Re: I made a thing (again)

Posted: 07 Jul 2015, 21:55
by fox
there isn't; it's not like its hard to enable it in feed editor anyway

Re: I made a thing (again)

Posted: 13 Jul 2015, 16:05
by xtaz
I'd just like to say that this thing is awesome. I've had several different feeds which used to give full text but changed it to only show the first paragraph and this restores the full text feed on every one. Amazing work.

Re: I made a thing (again)

Posted: 13 Jul 2015, 18:03
by Maru
Hnmm, I enabled this for one of my feeds here and while it indeed shows the full article now the encoding does not seem to work correctly. All umlauts are shown in the wrong encoding (you see two characters for 2byte utf8 characters, something you normally only see if you have utf-8 content but the wrong encoding). The feed in question is.

http://www.heise.de/newsticker/heise-atom.xml

Without the plugin enabled and only showing the summary the umlauts are shown correctly, so maybe something goes wrong when fetching the full article..

Re: I made a thing (again)

Posted: 13 Jul 2015, 18:45
by fox
it could be broken, i had to add some workarounds so that non-unicode html pages would work properly, no idea why would it choke on utf8.

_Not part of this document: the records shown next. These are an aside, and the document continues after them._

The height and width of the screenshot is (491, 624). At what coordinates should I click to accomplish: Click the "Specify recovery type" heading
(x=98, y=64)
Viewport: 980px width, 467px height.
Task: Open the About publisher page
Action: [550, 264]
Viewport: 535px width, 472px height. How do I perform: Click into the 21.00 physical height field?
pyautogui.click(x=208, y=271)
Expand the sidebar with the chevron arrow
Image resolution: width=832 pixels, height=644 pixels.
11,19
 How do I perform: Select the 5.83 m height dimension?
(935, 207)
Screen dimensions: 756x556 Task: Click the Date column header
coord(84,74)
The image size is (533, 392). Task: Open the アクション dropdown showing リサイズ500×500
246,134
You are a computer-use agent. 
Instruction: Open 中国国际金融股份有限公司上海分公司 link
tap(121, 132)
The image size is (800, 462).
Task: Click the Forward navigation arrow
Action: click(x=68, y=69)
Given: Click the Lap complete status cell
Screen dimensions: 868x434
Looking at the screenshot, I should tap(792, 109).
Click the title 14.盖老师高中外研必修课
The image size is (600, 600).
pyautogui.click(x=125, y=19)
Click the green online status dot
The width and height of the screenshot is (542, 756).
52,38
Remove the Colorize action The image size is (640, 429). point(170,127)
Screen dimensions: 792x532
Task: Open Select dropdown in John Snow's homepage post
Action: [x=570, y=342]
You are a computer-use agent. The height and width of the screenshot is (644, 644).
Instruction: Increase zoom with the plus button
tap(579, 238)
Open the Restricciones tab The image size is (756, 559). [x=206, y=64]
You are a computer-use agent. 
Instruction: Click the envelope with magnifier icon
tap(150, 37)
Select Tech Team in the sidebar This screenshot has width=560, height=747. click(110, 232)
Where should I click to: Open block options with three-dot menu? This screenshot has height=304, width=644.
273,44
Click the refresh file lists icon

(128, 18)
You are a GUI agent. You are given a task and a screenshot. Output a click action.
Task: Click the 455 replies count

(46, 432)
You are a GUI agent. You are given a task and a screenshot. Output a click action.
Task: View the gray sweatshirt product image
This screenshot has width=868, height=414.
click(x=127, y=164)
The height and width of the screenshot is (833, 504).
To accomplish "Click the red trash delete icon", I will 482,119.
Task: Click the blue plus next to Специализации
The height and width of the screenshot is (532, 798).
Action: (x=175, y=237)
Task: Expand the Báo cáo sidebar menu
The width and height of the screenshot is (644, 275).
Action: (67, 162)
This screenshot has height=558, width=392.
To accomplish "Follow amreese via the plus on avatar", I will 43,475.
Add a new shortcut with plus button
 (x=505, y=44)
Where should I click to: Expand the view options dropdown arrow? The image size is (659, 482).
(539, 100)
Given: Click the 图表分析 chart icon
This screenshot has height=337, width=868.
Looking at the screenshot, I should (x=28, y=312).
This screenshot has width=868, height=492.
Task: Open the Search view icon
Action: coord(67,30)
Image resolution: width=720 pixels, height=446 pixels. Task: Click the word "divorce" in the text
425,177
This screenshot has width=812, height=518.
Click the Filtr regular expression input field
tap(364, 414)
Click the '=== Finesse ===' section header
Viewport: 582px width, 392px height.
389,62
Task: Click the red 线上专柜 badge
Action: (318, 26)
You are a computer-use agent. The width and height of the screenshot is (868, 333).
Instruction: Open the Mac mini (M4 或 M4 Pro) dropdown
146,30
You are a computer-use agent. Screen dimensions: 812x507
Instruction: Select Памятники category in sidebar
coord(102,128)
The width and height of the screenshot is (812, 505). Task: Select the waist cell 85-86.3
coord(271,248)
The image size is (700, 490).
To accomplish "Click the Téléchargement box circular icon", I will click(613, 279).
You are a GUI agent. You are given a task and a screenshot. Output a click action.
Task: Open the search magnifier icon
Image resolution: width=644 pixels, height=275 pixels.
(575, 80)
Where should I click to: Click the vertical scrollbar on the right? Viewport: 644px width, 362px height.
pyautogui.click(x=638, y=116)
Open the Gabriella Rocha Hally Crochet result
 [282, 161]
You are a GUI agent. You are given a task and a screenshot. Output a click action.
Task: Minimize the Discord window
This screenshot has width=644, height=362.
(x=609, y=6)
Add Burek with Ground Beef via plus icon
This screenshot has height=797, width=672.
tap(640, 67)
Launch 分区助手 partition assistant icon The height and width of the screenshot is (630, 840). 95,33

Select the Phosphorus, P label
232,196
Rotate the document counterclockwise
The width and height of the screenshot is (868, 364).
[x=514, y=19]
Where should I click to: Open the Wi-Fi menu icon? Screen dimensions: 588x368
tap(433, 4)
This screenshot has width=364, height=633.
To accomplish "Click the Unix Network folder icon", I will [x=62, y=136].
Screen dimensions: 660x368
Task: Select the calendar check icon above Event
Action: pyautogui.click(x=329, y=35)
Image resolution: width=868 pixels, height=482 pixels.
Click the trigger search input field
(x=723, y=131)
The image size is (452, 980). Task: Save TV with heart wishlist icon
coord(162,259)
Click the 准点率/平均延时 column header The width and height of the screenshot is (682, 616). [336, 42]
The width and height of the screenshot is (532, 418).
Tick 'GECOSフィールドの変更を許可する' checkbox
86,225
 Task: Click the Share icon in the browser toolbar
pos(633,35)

Re: I made a thing (again)

Posted: 13 Jul 2015, 18:53
by JustAMacUser
In the af_readability pluging, commenting out:

Code: Select all

         if ($tmpdoc->encoding != 'UTF-8') {
            $tmpxpath = new DOMXPath($tmpdoc);

            foreach ($tmpxpath->query("//meta") as $elem) {
               $elem->parentNode->removeChild($elem);
            }

            $tmp = $tmpdoc->saveHTML();
         }


Fixed it for the feed in question, but I imagine this will break non-UTF-8 pages.

fox: Is there a reason for handling non-UTF-8 character sets this way versus using something like mb_convert_encoding()?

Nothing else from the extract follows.